Lecture 07: Part-of-Speech Tagging

Content: Part-of-speech (PoS) and PoS tagging task. Evaluation for PoS tagging. Hidden Markov model (HMM), emission and transition probabilities. Probability estimation. HMM as automata. The Viterbi algorithm for decoding. The forward algorithm and the trellis data structure. Conditional random fields (CRF) and global features.

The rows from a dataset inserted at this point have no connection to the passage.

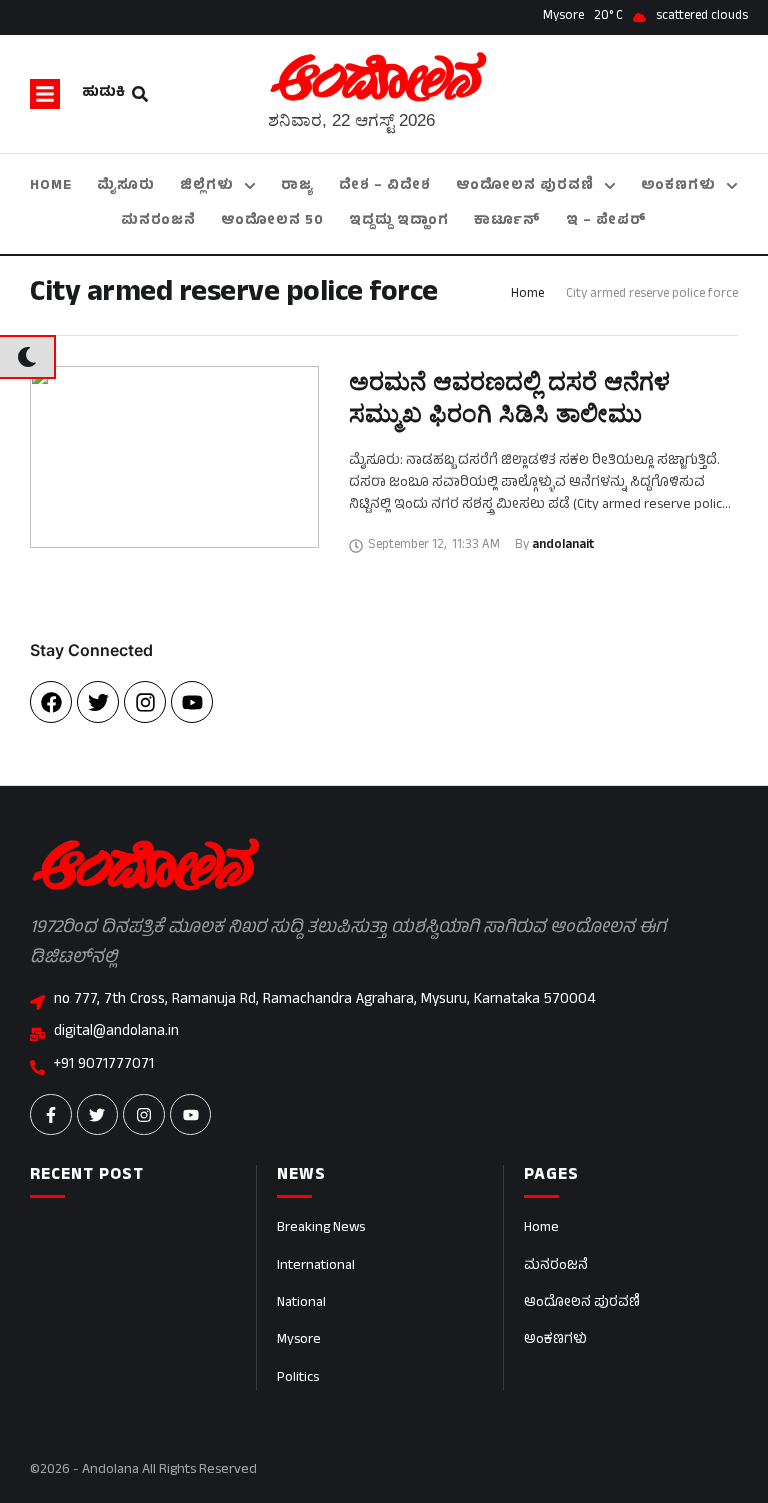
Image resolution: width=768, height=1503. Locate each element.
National (301, 1303)
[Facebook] (51, 702)
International (316, 1266)
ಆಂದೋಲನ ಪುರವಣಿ (582, 1303)
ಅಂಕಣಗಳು (555, 1340)
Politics (298, 1378)
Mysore (299, 1340)
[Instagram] (145, 702)
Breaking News (321, 1228)
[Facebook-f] (51, 1115)
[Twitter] (98, 702)
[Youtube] (192, 702)
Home (527, 295)
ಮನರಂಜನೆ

Linear chain CRF, local features and feature templates. Decoding for CRF using Viterbi algorithm. Training algorithm for CRF: loss function, regularization, and stochastic gradient descent (sketch only). Neural PoS taggers using local search: fixed-window feed-forward neural model, recurrent neural model, and recurrent bidirectional model. Neural PoS taggers using global search: neural model combining RNN and CRF (sketch only). Named entity recognition and other sequence labelling tasks.

References: Jurafsky & Martin, chapter 17. Use lecture slides for forward algorithm and trellis, or else look into Jurafsky & Martin appendix A (available through the textbook web page only). Training algorithm for linear chain CRF is taken from Eisenstein, section 7.5.3. Use lecture slides for the fixed-window feed-forward neural model. Recurrent bidirectional model and neural structured prediction are taken from Eisenstein, section 7.6.1.